Así, con cierta malsana curiosidad sociológica, he podido comprobar lo siguiente: Colombia es el único país del mundo donde las salas VIP de los aeropuertos, y particularmente las de Bogotá, están muchísimo más llenas que las salas de los pasajeros normales.
He constatado también lo siguiente. En otras partes del mundo vale la pena usar el privilegio de la fila preferencial para pasajeros “de oro, de platino o de platino ejecutivo”, porque efectivamente uno ahorra tiempo y es un poco más corta. Salvo en Bogotá. Allí la fila de los pasajeros VIP es infinitamente más larga, incómoda e ineficiente que la fila de los pasajeros normales. Sin embargo a nadie de la fila VIP se le ocurre jamás pasarse a la fila más rápida de las personas vulgares. Desde su fila apeñuscada de gente miran, con altivo desdén, a esos hombres y mujeres corrientes que resuelven el asunto burocrático de facturar el equipaje con esa eficiencia y celeridad vulgar de los plebeyos. Vale la pena hacerlo todo más despacio, con tal de no entrar en contacto con la escasa gentuza de la otra fila.
Esto me recuerda aquello de que en España, durante los años del apogeo de las colonias americanas —y quizá porque les sobraba el oro de las Indias—, allá por el año 1600, “había doscientos cincuenta mil clérigos y medio millón de hidalgos” (y no contemos a los nietosdalgos), en una población que no era muchísimo más grande. Tal vez de aquellas aguas vinieron estos fangos: también aquí todos nos creemos hidalgos. Y de ahí tanta abundancia de bachilleres, doctores y universidades.
Creo que no hay país en el mundo donde haya una cifra per cápita más alta de universidades. Creo que sólo en Medellín hay más de 30 reconocidas por el Ministerio; en Bogotá son como 80. Con razón ese vicio de decirle doctor a todo el mundo. No conozco tampoco un país con más doctores, al menos de nombre, de los que hay en Colombia. Aprender un oficio manual como plomero, electricista, cerrajero, agricultor, pintor (de brocha gorda), enfermera o carpintero, es la cosa más ruin y denigrante, tal vez porque en esas cosas se nos ensucian las manos. Nuestro sueño aprendido es tener un hijo ingeniero, médico, y sobre todo abogado. Colombia es el paraíso de los abogados que se disfrazan como abogados y hablan como abogados desde el primer año.

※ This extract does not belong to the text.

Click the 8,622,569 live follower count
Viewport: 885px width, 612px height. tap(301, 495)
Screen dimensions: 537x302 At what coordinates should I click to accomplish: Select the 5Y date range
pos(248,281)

Doctor tal, doctor más allá, eminente jurista, preclaro jurisconsulto, docto jurisperito. Pocos que se dediquen a cultivar pescados o a ordeñar vacas, a diseñar motores y sillas, a fabricar herramientas útiles. Nada: todo lo útil y novedoso tecnológicamente, tenemos que importarlo. Casi no hay panaderos que hagan un pan decente, ni cocineros que guisen un plato comible. O come uno porquerías o para comer algo donde la carne no sea una suela de zapato ni el pescado un chicle recién descongelado, es necesario ir a pagar cuentas más caras que las de París en algún restaurante de doctores de corbata.
Cómo nos mejoraría la vida si en vez de querer ser VIP y en vez de adoptar tantos modales ridículos de hidalgos, en vez de estudiar derecho, sociología y periodismo en universidades de garaje, aprendiéramos a hacer un buen arroz, a cocinar un conejo como se debe, a atender sin remilgos un niño, un viejo o un enfermo. Pero no, la aspiración común es sacar un diploma y encontrar un político de esos de clientela, que con una palanca nos consiga una corbata, que es como aquí se llaman los empleos públicos. Demasiados hidalgos, y no pocos como aquel del Lazarillo de Tormes que, aunque se moría de hambre, se asomaba a la hora del almuerzo a la ventana, a escarbarse ostensiblemente los dientes con un palillo, para hacerles creer a los pasantes que había comido hasta reventarse.